I don’t deny that artist interviews can be interesting and valuable. And some artists, like James Baldwin and T.S. Eliot, were first rate critics as well. But…looking to interviews and artists for criticism is like looking to critics for art. It’s not totally crazy, but it’s not the best strategy either.
Criticism is a genre of writing. It’s a craft and an art, with its own history and its own integrity as a discipline. That doesn’t mean it has to be professionalized — on the contrary, I’d prefer that it weren’t. But it does mean that to write criticism, it does help to be interested in criticism, just as to write comics it helps to be interested in comics. When Gary Groth conducts a long interview in which he nails down where artist x was and who he worked with for every month of his life over the past four decades — that’s great and worthwhile work, but the result is not exactly criticism as criticism is generally understood. When Alan Moore makes some off the cuff remarks about Steve Ditko, that’s cool and Alan Moore is an insightful guy — but it’s not the same as an actual essay with an actual thesis which actually attempts to engage with a critical tradition.
So…who cares anyway? If folks wants to read interviews instead of criticism, where’s the harm exactly? If Jeet thinks people will get more from a Comics Journal interview than form one of his own essays, why should I kick?
Well, two reasons. The first has to do with this, again from Jeet:
“The simple fact is that because of the intellectual poverty of most writing on comics, infected as it is with fannish boosterism and journalistic glibness, the interview form has been the crucial venue for comics criticism and comics history. ”
For Jeet, then, interviews fill a critical gap. Comics journalism is so bad that we need interviews to save us.
Unfortunately, Jeet has this exactly bass ackward. It isn’t interviews that are saving us from critical poverty. It’s the fetishization of interviews that has led us into this critical difficulty to begin with. Critical comicdom is obsessed with interviews not because there’s nothing else, but because, historically, critical comicdom comes out of the fanzines. The reliance on interviews as critical touchstones is the result of “fannish boosterism” — and it’s also a cause, as critics scuttle around gathering up pearls of wisdom from the horse’s mouth rather than kicking the horse in the teeth, prying off the skull, and making out of it a thing of horror or beauty or ridicule of their own. And as for “journalistic glibness” — substituting five or ten sentence sound bytes by famous artists for an “analytic essay” seems to me to fit the bill.
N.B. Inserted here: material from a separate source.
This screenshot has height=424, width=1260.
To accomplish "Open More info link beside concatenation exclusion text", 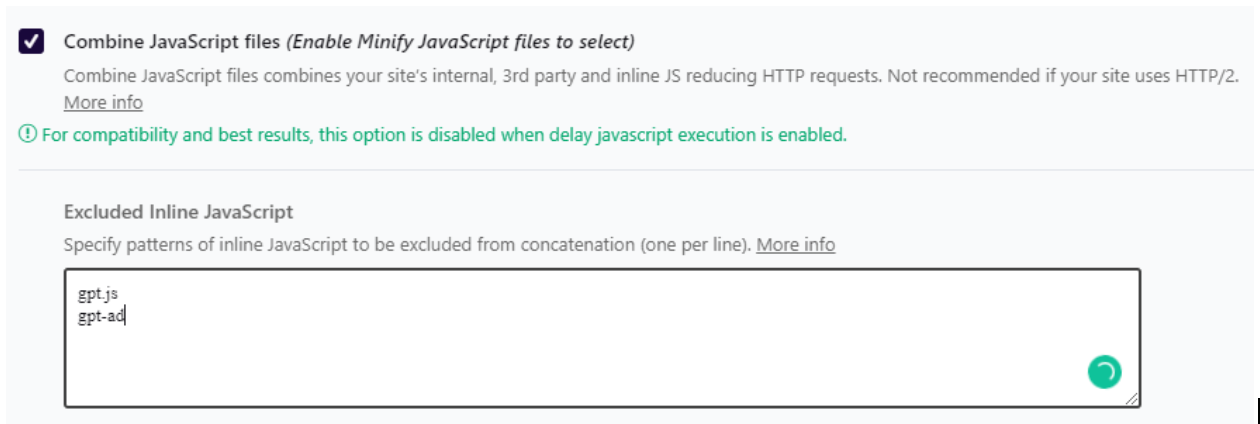I will 795,245.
And the second reason that substituting artists for critics is not ideal is that, besides being bad for criticism, it’s not especially good for art. One of the things criticism does is open up the conversation, both directly, by making artists communicate with people who have different interests and backgrounds, and indirectly, because ideally critics are connected to other critical communities, which are connected to other artistic communities. If you are always turning inward to have artists interpret themselves for an rapturous audience, you end up with a closed circuit — a world in which R. Crumb is not just a talented cartoonist, but a major Biblical scholar; a world in which a shelf full of books about, say, Buddhist ink painting won’t teach you as much about art history (or about the right art history?) as a few hours listening to Gary Panter.
I’m not saying that people should respect criticism. Criticism, like art, deserves not respect, but unremitting hostility. The real problem with Jeet’s discussion is not that he elevates art over criticism, but that he allows his fannish enthusiasm to cast a nostalgic glamour over both. Unless art and criticism are separated, it’s impossible to hate either with sufficient malice. Clubby amity is for interviews; what we really need from criticism and art is more and higher quality loathing.